- [WORK INSTRUCTION]
Starting at the first line, copy the data below through to the end, exactly.

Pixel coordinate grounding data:
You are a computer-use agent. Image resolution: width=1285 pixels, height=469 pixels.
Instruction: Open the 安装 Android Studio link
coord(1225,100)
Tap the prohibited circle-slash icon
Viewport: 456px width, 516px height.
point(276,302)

- [EXERCISE SOLUTION]
You are a computer-use agent. Image resolution: width=1285 pixels, height=469 pixels.
Instruction: Open the 安装 Android Studio link
coord(1225,100)
Tap the prohibited circle-slash icon
Viewport: 456px width, 516px height.
point(276,302)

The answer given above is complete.